Outcome and index tests

Each study in our final data set will contain data on patient identifier code, patient’s age and gender, PCP identifier code, data on absence or presence of at least one symptom or sign, and results on the final diagnosis. The diagnostic outcome variable will be any manifestation of CHD. As index tests we will consider each item of the medical history or clinical examination. However, we cannot expect that all studies gathered data on the same symptoms and signs or that they used the same wording, definition, operationalization, or coding of the data. Because the original questionnaires or case report forms had been written in different languages, we will translate the variables used in the individual studies into English and will create a synopsis showing the names, definitions and categories of all variables. Using this synopsis we will identify any symptom and sign that was collected in at least two studies and that should therefore be included in the analysis. Based on the studies we have identified so far following variables will be included in the analysis:



Context of consultation

Did the patient require a home visit?

Did the PCP know the patient?

Was the encounter an emergency/ an urgent visit?

Was chest pain the main complaint?

Was CP present during consultation?

Had the patient experienced CP before?

PCPs’/ Patients’ concern

Did the GP assumed something serious?

Probability of CHD rated by PCP

Was the patient anxious?

Did the patient think the pain is related to the heart?

Pain characteristics - localization

Retrosternal CP

Precordial CP

Left-sided CP

Right-sided CP

Pain characteristics – radiation

Band-shaped radiation of pain

CP radiating to left shoulder/arm

CP radiating to right shoulder/arm

CP radiating to neck, jaw, bottom side of face

CP radiating to abdomen

Pain characteristics intensity

Intensity of CP

Pain characteristics – quality/ word descriptors

Stabbing pain

Oppressive pain

Burning pain

Dull pain

Pain characteristics – duration and course

Time since first occurrence of the pain

Continuous pain

Duration of a typical pain episode

Frequency of CP

Clinical Course of pain

Pain characteristics - classification

Typical angina

Unspecific CP

Pain depend on/ provoked by / related to

CP related to breathing

CP related to movement

CP related to swallow

CP related to ingestion

CP related to effort/ exercise

CP related to cough

CP related to body position

Relief after administration of NTG

Relief after administration of antacid

Additional complaints/associated symptoms







Signs of a cold/ respiratory infect


Reduced state of consciousness

Physical examination

Heart rate

Blood pressure


Pulmonary auscultation

Cardiac auscultation

Pain reproducible by palpation

Medical history – coronary risk factors, previous cardiac events

History of dyslipidemia/ hyperlipidemia

History of diabetes (diabetes mellitus)

Family history of myocardial infarction

History of hypertension


History of myocardial infarction

History of known CHD

Number of cardiovascular risk factors

(PCP primary care physician, CP chest pain, CHD coronary heart disease)

Data management

Using the synopsis of the variables we will recode the original data sets. We will then check the recoded data sets whether values seem to be plausible, realistic, consistent, and at least similar to the results published by the researchers. Additionally, the individual investigators of the each of the original studies will validate the results of the translation and recoding process.

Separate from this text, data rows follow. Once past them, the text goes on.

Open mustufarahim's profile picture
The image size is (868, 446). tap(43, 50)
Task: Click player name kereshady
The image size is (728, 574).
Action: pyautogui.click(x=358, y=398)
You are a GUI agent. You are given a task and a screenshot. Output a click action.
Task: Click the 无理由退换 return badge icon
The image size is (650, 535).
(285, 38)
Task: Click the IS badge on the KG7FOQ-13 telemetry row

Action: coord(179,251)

Cases aged < 18 years and cases with missing values in the diagnostic outcome variable will be excluded. If results on individual index tests are available on study level but are missing on individual patient level we will consider this as missing at random and impute the missing values. According to the well-established approach of multiple imputation we will create five imputed data sets for each original study [17, 18] and merge them into five imputed meta data sets. Translation and recoding will be a potential source of between-study heterogeneity. If substantial between-studies heterogeneity will occur in the analyses of single symptoms and signs, translation and matching of the respective variables will have to be discussed by the study team.

Data analysis

Primary objectives of the statistical analyses are to investigate the diagnostic accuracy of symptoms and signs and to explore possible associations between study- or patient-level characteristics and measures of diagnostic accuracy. In order to achieve these aims we will use different approaches.

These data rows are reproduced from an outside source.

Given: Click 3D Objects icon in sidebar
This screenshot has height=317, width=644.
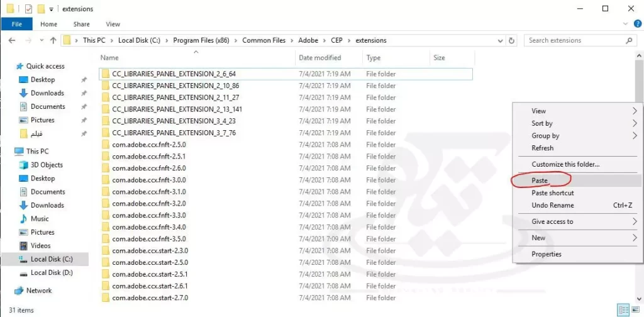Looking at the screenshot, I should 23,165.
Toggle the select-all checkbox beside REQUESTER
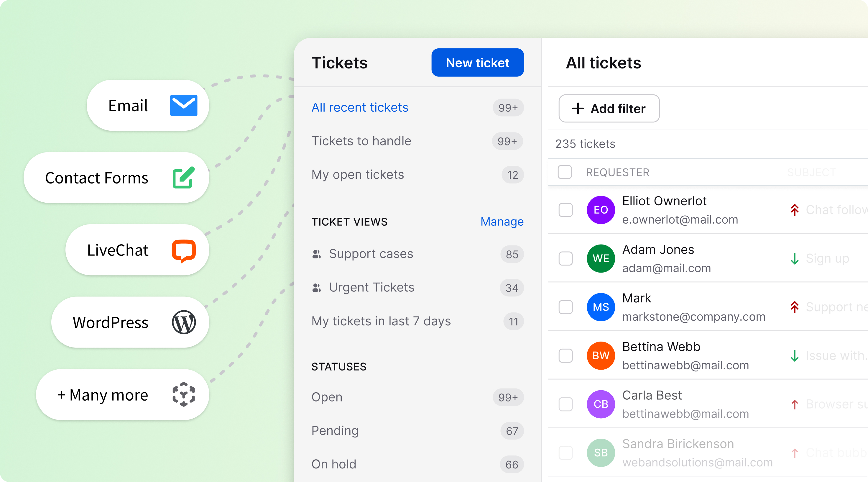 [565, 172]
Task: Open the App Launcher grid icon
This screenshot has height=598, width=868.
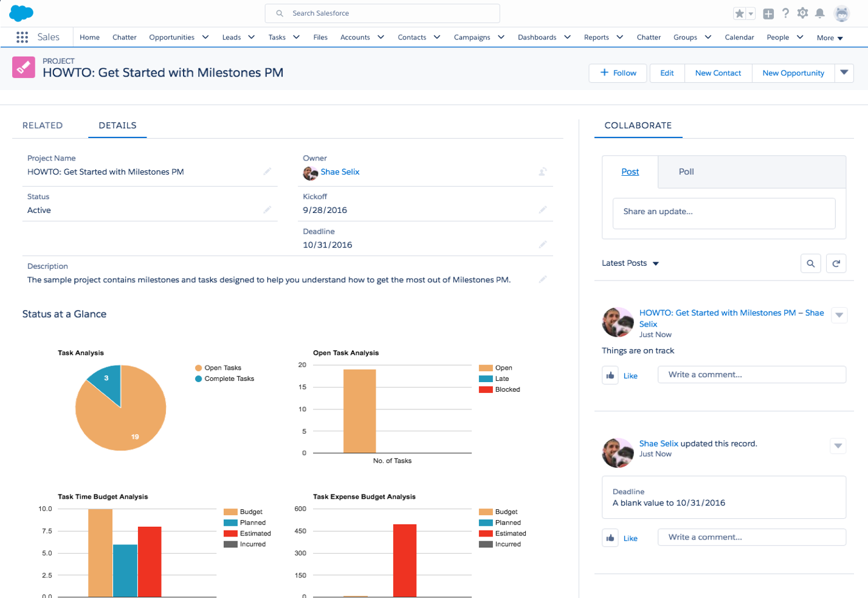Action: (x=22, y=37)
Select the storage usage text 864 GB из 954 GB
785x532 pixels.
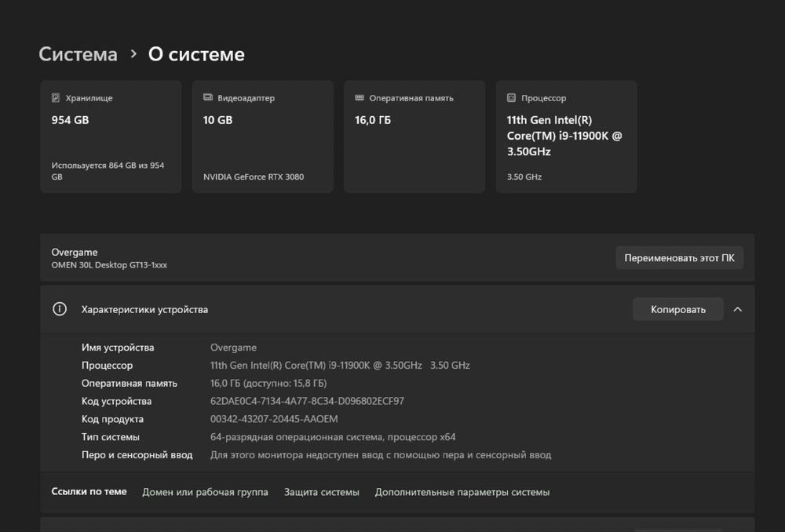click(x=108, y=171)
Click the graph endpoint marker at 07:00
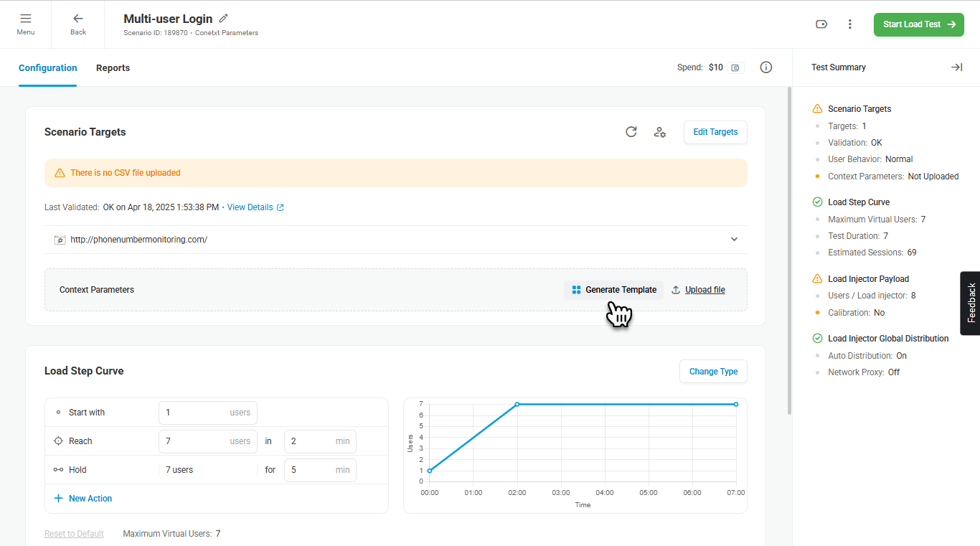This screenshot has height=546, width=980. pyautogui.click(x=736, y=405)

In the bivariate analysis we will investigate the diagnostic accuracy of single symptoms and signs. In a first study-specific step we will calculate values of sensitivity, specificity and likelihood ratios for the single index tests within the individual studies. All statistical models in this step will be formulated as logistic regression models, with test status as response, and the disease status as explanatory variable [19]. To deal with sparsity (small number of cases in certain combinations of CHD status and symptoms and signs), we will apply Firth’s method to correct for small sample bias [20]. We will combine the results of the imputed data sets within the individual studies using recommended techniques of multiple imputation [17, 18]. We will plot the results for each clinical feature in forest plots. It is possible to extend the model to evaluate the impact of age and gender within the individual studies. However, the ultimate goal of this approach is to pool the results for a single symptom and sign across studies while accounting for individual patient (age and gender) and study characteristics. The feasibility of the bivariate random effects meta-analysis framework that Riley and colleagues recommended for this task largely depends on the number of studies [12]. Since the studies do not provide data on the all index tests, the number of studies considered in the individual analyses will vary between 2 and n, where n is the number of all included studies.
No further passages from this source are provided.